Anche Imma crollò a sedere. Le raccontò che Costanza in quel periodo aveva enormi difficoltà economiche: nella condizione psichica nella quale si trovava, sebbene avesse potuto insegnare, non era in grado di farlo – viveva grazie alla generosità di chi l’amava o cercava di ammansirla. Le case delle quali parlava appartenevano al suo danaroso e forse ignaro compagno. Non riusciva nemmeno a guidare la macchina, per questo si spostava solo in treno o se accompagnata. Un giorno dovette portarla da una conoscente un po’ fastidiosa e insistente alla quale non aveva potuto dire di no. Avevano persino litigato per questo. Era una giornata piovosa e grigia. Allontanandosi, aveva visto nello specchietto retrovisore una figura avvolta nel suo cappotto, sotto un ombrello arcobaleno…
Mise un po’ di musica – era di Adriana anche quella.

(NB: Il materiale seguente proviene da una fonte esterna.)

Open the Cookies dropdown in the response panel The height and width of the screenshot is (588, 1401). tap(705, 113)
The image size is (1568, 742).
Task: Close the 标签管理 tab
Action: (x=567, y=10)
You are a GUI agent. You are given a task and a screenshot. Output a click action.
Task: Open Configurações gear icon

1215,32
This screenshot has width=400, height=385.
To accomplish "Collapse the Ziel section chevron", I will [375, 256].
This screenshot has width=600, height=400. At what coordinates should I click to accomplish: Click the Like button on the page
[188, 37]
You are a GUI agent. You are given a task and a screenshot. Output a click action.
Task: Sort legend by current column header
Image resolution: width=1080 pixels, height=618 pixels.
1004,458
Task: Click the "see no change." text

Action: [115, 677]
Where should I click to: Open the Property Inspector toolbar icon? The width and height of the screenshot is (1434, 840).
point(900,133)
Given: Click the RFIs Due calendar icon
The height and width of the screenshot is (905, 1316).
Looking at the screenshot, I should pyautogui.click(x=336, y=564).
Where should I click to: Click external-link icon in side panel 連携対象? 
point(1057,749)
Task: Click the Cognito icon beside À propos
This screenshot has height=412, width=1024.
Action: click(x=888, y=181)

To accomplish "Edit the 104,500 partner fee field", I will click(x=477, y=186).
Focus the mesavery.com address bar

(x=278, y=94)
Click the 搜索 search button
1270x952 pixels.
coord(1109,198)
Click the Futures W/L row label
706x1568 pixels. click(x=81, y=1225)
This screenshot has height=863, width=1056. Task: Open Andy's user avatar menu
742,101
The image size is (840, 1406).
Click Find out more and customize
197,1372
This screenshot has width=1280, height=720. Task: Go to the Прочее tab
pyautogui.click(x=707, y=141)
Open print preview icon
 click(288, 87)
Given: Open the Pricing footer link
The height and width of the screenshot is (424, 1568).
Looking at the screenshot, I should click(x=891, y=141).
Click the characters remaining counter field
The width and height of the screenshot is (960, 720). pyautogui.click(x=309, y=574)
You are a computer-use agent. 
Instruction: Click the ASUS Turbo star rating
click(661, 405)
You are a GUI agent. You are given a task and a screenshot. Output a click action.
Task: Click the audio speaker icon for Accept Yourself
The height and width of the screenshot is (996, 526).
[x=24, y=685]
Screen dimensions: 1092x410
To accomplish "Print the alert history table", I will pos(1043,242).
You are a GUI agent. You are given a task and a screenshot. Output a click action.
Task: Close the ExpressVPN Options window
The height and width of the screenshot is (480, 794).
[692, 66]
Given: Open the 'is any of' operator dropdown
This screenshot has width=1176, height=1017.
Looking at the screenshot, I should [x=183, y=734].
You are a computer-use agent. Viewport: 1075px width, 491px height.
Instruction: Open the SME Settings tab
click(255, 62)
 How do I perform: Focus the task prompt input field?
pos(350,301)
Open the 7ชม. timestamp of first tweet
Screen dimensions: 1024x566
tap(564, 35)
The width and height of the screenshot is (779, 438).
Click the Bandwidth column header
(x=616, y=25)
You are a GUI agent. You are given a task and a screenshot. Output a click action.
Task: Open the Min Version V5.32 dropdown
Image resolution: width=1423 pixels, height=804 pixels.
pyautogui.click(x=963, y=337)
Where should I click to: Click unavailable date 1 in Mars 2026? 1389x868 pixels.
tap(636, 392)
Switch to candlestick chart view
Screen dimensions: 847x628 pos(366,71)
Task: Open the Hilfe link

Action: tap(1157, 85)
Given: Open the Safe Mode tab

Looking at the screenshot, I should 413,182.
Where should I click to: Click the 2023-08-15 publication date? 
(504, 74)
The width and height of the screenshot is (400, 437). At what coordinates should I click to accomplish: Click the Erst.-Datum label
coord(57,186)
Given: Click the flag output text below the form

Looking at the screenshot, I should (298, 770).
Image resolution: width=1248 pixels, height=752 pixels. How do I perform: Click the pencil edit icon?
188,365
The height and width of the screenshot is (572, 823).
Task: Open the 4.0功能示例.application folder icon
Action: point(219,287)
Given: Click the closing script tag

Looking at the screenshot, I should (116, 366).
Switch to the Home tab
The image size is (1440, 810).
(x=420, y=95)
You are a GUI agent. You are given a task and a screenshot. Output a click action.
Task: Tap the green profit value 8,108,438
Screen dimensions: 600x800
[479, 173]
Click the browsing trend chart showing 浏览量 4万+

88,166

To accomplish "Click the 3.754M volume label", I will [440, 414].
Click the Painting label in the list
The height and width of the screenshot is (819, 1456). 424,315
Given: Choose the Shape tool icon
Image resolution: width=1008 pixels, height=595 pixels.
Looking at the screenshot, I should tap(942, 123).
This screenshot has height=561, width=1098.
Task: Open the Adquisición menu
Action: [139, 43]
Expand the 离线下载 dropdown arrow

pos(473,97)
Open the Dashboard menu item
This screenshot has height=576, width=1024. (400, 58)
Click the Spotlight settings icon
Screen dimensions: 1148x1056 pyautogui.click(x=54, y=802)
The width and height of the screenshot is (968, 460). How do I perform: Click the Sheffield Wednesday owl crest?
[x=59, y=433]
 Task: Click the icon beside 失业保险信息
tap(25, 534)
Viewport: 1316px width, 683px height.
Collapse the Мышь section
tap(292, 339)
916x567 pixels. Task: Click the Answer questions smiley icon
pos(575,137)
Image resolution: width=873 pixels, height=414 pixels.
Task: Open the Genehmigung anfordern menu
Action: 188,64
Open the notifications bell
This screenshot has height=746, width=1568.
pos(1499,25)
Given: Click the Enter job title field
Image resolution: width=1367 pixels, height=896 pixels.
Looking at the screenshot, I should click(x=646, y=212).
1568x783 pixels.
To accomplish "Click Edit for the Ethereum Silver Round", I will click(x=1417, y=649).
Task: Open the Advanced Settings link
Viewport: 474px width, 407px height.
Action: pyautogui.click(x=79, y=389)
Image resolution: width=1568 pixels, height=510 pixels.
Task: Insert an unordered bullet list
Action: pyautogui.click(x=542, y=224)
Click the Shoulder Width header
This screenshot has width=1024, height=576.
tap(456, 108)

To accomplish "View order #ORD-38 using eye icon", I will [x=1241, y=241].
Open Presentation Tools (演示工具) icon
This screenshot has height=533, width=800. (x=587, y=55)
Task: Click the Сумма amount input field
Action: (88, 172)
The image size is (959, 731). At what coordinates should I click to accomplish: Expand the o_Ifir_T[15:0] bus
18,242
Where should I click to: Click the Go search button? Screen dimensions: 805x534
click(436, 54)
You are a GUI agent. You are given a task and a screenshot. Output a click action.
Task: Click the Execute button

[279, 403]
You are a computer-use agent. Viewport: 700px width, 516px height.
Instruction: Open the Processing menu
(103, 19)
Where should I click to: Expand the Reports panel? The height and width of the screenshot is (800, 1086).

«Sono venuta a vivere in questa casa solo perché c’era il caminetto, accenderlo mi faceva sentire più vicina a lei. Sognavo il giorno in cui ce ne saremmo state abbracciate sul tappeto, chiacchierando o ascoltandone il crepitio…».
Imma, alcolista senza averne coscienza, dopo il primo bicchiere di birra già straparlava di cose che Adriana conosceva benissimo e delle quali non sentiva alcuna necessità. Si strinse nelle spalle e dovette ammettere che anche se avesse voluto inventarsi una storia come quella non ci sarebbe riuscita.
«Si è fatto tardi», disse – e andando verso l’uscita pensò con sollievo che appena fuori avrebbe finalmente potuto camminare, da sola, in silenzio, sotto la pioggia... senza ombrello.